I love Dr. Drew. I do. So this hurts. I’ve loved him since the early days of “Loveline,” and I have been known to poke holes in myself and marinate in “Celebrity Rehab,” if only for the silver-haired, bespectacled, soft-talking doc. There is no denying that Drew has destigmatized addiction and rehab. And that’s great in a lot of ways. As someone who has been to rehab (no, not for drugs; if you want to know why, you can read about it here), of course I believe that one should never be ashamed to get help. But it’s gone off the rails. Lesser known celebrities are using “Celebrity Rehab” to be seen (I’m talking about you, Rachel Uchitel), and Drew’s tendency to celebrate the addict has made the title more of a badge than a diagnosis. And, again, that’s great – for REAL addicts who want help. But attending rehab after endangering a plane full of people to get oneself in the news is not an inspiring story of recovery. It’s a greedy, pathetic act born of a culture that thinks that the Kardashians deserve a TV show.
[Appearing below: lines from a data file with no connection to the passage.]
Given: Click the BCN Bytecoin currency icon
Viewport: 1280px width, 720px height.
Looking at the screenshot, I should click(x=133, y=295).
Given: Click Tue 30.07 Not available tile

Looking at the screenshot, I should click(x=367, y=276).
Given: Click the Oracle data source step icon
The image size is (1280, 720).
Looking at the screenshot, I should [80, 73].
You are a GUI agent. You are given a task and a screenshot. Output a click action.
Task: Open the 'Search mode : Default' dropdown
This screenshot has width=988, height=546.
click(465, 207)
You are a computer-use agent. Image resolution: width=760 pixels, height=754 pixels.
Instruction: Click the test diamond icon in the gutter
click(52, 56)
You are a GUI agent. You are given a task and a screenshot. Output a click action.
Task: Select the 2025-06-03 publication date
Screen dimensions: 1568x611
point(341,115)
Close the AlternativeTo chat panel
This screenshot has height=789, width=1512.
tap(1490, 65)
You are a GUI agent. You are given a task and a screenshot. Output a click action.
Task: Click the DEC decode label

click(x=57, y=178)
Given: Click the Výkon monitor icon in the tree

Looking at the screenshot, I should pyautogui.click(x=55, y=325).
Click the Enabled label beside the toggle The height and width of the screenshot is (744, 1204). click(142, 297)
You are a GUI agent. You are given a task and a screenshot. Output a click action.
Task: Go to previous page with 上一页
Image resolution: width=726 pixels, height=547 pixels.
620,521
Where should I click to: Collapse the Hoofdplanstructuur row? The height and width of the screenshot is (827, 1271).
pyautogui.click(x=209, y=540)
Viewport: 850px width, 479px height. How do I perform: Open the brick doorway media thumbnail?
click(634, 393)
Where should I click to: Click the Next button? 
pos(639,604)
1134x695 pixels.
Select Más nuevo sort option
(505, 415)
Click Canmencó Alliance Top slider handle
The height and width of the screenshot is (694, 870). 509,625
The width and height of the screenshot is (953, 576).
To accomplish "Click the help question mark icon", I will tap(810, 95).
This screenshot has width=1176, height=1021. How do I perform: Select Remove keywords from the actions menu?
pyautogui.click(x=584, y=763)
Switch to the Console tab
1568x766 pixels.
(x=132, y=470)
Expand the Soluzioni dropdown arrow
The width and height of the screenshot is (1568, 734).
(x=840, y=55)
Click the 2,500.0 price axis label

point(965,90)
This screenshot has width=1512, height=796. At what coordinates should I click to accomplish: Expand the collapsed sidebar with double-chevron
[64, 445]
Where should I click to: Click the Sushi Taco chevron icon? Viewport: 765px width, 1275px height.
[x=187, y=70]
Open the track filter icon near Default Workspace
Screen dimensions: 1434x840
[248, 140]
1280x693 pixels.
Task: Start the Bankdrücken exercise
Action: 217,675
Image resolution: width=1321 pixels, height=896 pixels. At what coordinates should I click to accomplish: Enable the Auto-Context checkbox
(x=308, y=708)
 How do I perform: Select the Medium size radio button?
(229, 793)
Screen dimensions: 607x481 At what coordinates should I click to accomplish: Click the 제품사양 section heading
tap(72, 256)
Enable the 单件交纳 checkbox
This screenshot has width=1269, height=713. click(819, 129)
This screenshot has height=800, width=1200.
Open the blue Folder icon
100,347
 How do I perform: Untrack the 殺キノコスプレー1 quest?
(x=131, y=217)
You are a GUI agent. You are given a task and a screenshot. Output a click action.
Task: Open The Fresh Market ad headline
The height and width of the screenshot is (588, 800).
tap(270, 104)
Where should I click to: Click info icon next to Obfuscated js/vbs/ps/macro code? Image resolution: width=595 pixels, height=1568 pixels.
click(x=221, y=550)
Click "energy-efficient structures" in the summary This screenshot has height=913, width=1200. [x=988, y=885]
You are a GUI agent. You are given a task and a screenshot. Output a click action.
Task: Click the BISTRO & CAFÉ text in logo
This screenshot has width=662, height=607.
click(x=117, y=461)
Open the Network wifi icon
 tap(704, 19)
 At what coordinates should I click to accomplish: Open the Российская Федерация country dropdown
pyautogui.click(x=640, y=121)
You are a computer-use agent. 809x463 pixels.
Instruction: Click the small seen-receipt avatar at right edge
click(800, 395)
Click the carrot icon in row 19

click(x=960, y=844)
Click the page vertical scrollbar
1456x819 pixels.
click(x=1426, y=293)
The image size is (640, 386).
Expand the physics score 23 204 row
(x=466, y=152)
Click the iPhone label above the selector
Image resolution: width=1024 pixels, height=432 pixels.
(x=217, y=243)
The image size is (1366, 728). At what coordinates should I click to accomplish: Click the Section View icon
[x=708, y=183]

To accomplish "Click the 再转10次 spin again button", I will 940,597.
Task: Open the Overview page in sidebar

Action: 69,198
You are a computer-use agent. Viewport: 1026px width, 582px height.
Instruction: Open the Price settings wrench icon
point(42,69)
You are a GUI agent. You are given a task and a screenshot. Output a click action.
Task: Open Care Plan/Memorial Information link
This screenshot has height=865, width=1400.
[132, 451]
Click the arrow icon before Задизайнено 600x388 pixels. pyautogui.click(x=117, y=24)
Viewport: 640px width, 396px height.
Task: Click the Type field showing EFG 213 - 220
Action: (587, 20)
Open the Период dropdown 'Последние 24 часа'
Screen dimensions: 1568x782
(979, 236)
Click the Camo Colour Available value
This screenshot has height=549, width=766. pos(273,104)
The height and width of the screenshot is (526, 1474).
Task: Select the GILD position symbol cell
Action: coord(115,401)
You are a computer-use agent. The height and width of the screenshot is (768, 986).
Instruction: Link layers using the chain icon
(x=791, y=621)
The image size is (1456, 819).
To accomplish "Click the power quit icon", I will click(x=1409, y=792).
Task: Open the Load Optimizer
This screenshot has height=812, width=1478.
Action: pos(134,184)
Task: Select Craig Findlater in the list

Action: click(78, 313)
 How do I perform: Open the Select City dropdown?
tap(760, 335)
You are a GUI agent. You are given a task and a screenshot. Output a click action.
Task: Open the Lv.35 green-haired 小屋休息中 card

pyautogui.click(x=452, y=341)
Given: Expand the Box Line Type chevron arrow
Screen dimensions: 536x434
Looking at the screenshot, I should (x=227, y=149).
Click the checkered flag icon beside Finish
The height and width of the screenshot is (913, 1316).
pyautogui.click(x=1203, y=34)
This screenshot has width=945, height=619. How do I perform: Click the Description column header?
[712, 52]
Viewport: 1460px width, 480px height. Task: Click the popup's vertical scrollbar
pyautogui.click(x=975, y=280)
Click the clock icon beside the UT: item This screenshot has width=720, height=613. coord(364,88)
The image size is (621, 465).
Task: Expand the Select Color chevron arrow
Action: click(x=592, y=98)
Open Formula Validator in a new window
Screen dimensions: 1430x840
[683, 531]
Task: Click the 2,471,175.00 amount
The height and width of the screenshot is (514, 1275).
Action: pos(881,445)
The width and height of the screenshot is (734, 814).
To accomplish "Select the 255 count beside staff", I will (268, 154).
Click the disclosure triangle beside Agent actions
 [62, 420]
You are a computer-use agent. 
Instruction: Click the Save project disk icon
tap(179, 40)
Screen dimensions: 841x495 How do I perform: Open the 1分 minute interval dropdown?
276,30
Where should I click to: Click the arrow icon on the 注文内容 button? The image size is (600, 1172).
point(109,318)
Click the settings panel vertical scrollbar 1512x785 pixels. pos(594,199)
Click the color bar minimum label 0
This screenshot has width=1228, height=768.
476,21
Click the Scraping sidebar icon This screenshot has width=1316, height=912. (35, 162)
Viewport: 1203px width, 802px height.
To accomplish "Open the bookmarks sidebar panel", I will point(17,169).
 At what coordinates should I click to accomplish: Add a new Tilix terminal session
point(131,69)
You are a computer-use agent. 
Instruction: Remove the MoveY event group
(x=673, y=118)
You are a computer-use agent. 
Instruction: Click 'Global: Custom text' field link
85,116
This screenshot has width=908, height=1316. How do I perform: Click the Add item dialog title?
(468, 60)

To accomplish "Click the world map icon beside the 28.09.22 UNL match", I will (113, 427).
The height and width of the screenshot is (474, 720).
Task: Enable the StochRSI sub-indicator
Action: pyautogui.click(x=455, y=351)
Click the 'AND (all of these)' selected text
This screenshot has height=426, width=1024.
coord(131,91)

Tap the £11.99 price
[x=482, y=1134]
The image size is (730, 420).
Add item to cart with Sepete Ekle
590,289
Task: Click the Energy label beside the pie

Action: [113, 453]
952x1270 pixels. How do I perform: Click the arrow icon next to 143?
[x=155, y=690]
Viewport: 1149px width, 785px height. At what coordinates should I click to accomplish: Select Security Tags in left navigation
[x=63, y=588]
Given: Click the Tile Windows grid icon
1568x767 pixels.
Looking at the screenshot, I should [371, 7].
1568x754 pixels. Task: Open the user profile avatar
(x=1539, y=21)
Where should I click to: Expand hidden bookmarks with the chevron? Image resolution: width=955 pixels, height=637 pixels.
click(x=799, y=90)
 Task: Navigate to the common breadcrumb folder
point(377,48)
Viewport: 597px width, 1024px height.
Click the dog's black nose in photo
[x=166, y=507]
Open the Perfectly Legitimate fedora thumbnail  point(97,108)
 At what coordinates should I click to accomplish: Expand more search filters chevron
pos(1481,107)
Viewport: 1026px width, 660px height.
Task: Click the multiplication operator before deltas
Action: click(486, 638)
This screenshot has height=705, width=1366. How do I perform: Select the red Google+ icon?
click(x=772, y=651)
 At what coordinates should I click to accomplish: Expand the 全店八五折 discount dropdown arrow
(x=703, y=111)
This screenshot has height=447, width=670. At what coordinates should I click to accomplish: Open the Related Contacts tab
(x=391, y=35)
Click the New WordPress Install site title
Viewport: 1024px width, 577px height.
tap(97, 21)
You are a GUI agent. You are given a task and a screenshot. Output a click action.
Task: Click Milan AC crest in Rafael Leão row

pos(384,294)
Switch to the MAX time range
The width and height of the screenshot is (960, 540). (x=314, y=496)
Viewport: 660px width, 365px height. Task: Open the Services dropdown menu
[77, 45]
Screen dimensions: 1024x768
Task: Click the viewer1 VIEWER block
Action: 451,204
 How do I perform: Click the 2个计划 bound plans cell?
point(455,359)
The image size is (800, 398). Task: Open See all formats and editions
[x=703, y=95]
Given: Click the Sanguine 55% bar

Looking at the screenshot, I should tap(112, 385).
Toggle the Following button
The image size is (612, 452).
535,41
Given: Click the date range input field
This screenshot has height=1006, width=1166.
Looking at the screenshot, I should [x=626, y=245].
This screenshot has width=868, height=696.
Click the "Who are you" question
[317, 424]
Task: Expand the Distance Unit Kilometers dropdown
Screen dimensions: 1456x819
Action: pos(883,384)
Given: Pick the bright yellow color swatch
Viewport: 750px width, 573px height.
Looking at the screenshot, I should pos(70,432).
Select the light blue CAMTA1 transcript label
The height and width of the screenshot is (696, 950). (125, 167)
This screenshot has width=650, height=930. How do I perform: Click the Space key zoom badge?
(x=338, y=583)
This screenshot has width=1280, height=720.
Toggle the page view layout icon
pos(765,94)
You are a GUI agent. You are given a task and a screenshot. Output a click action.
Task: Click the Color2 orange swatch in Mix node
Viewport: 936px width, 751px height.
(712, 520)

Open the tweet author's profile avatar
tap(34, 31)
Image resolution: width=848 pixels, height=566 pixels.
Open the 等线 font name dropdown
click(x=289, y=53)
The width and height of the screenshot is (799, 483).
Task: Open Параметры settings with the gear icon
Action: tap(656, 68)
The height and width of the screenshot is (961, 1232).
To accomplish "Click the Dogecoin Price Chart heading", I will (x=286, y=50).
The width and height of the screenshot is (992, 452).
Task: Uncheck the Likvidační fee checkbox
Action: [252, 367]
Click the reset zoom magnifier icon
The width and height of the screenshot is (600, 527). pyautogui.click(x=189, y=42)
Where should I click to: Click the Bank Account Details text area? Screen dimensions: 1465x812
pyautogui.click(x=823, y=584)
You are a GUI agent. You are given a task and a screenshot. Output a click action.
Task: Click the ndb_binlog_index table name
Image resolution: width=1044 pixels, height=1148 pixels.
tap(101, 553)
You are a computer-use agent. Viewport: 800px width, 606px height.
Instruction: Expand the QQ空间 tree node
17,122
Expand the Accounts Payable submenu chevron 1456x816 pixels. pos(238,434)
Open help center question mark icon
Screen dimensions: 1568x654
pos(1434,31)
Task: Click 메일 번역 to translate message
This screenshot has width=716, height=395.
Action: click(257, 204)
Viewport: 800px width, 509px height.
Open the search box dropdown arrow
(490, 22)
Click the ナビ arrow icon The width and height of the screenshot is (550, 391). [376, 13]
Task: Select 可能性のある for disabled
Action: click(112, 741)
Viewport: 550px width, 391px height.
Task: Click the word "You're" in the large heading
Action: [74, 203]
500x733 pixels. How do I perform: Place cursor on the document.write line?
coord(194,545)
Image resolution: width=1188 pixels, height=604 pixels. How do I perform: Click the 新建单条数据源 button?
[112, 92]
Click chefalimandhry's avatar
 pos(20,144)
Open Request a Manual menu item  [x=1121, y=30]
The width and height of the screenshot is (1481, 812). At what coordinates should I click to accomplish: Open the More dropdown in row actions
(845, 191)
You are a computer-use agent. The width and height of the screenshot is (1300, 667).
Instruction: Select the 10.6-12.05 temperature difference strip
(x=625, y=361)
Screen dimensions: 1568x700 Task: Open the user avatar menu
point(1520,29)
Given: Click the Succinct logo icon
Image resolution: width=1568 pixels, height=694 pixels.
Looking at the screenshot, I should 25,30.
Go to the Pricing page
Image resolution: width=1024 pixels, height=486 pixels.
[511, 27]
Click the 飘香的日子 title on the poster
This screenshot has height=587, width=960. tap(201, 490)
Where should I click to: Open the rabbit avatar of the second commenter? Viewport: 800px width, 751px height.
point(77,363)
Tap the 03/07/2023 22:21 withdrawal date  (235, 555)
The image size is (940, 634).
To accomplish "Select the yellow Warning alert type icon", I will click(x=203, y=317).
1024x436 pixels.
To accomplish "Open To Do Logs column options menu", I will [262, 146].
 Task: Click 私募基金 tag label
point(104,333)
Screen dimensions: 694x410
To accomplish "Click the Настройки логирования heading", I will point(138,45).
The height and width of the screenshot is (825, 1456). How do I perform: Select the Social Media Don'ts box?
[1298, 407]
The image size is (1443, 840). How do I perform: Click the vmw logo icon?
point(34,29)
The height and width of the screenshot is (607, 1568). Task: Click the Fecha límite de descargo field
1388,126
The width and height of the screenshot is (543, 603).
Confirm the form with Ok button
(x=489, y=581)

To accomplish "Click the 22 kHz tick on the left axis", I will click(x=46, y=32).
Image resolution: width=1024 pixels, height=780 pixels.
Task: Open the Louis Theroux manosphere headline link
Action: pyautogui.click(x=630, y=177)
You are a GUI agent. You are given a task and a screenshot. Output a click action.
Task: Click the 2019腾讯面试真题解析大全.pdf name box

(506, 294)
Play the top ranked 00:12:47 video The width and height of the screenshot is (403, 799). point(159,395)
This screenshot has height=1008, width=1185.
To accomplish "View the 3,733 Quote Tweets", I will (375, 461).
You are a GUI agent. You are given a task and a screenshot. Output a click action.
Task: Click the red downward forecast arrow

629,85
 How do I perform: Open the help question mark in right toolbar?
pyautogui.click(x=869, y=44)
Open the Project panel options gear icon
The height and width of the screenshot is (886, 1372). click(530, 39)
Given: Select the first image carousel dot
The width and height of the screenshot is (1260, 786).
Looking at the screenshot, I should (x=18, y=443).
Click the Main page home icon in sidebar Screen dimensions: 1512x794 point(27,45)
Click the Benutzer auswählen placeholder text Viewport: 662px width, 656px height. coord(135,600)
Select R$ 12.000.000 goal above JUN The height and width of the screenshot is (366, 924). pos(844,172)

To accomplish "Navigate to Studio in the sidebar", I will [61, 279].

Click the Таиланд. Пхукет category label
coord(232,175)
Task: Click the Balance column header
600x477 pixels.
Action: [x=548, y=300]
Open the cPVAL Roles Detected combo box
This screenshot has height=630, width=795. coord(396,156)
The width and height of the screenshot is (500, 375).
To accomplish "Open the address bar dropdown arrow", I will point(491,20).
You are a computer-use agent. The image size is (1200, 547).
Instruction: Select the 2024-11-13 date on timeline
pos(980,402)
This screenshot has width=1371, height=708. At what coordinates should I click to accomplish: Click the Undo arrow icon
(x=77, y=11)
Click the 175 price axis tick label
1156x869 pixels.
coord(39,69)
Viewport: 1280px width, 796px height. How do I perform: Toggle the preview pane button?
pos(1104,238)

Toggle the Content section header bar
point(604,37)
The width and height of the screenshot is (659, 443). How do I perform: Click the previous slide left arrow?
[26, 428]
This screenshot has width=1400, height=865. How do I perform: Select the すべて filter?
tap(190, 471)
Interestingly, while Dr. Drew has fueled the fame-by-fake-addiction flames, he is also one of the few to explain properly the problem at the root of the fire. In his book The Mirror Effect: How Celebrity Narcissism Is Seducing America, Pinsky calls today’s obsession with fame --  “supernarcissism” -- a public health crisis. Of course, the irony here is pretty rich, considering Drew himself seems to love the limelight, but that’s another column. The New York Times Magazine ran a cover story on Pinsky last year that detailed his new diagnosis. In the article, “Hitting Bottom,” Chris Norris writes, “This emerging strain of supernarcissism...turns especially virulent in the world of social media, where young people, who are chasing an increasingly accessible type of fame, begin to mirror the increasingly pathological behavior of their idols…This, Pinksy says, is the real sickness.”

Sick indeed. It’s almost hard to blame Steven Slater when you look at the big picture. Almost. He’s still a jerk. But the world around him promotes this new notoriety, this attention-at-all-costs behavior that favors fame over dignity. Watch almost any reality show, read almost any tabloid; the examples are too many to count. What’s most worrisome, though, is not that Steven Slater is going to get paid for a People cover story about his rehab stint, but that a very delicate, personal, and critical medical intervention is now the equivalent of an appearance on “The Real World.” How many fake rehab stays can the mental health care industry accommodate before the whole system becomes a farce? Real addiction is hard enough to fight. What are we going to do when we have a nation of people addicted to addiction? Well, I know what I’m going to do. I’m calling Dr. Drew.